'''

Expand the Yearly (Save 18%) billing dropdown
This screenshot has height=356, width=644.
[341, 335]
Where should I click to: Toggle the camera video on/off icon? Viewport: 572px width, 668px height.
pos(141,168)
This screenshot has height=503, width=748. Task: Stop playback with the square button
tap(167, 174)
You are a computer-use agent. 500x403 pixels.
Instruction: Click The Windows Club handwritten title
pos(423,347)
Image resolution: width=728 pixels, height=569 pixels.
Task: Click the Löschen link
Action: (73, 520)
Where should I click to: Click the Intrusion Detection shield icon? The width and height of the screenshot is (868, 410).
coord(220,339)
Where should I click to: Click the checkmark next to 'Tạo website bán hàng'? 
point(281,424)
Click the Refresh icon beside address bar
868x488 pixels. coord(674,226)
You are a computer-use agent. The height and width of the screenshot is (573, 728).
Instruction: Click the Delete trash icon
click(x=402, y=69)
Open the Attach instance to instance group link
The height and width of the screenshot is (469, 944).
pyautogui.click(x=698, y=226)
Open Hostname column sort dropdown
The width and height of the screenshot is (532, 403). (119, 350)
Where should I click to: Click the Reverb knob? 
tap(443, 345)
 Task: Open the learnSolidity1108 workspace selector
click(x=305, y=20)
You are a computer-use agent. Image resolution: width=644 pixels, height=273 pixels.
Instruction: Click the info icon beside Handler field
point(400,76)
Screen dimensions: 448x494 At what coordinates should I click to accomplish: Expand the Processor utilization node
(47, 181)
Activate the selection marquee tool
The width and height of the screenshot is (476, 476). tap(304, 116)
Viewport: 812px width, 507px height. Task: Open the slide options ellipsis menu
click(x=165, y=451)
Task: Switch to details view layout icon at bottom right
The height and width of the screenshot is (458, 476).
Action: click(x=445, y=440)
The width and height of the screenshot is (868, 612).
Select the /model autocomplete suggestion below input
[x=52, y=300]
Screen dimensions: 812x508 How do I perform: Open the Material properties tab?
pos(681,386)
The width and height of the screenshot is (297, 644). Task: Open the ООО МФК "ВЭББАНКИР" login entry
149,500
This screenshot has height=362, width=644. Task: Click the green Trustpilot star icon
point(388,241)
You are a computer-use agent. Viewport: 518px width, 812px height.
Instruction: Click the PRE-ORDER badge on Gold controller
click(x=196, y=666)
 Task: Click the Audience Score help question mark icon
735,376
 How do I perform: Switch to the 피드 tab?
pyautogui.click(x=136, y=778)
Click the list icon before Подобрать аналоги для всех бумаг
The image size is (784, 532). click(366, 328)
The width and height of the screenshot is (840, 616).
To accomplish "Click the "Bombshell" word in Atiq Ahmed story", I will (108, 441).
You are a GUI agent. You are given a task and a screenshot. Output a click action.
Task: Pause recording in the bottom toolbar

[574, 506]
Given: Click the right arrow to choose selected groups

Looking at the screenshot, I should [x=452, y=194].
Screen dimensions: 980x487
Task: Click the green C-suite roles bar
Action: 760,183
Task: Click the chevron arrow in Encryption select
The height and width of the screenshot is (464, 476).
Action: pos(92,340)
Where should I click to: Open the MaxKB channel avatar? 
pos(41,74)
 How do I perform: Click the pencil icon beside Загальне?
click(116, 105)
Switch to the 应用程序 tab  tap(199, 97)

'''

Work required:
From the entries above, collect every line with the string "computer" in it.

Exercise response:
You are a computer-use agent. 500x403 pixels.
You are a computer-use agent. The height and width of the screenshot is (573, 728).
You are a computer-use agent. Image resolution: width=644 pixels, height=273 pixels.
You are a computer-use agent. Viewport: 518px width, 812px height.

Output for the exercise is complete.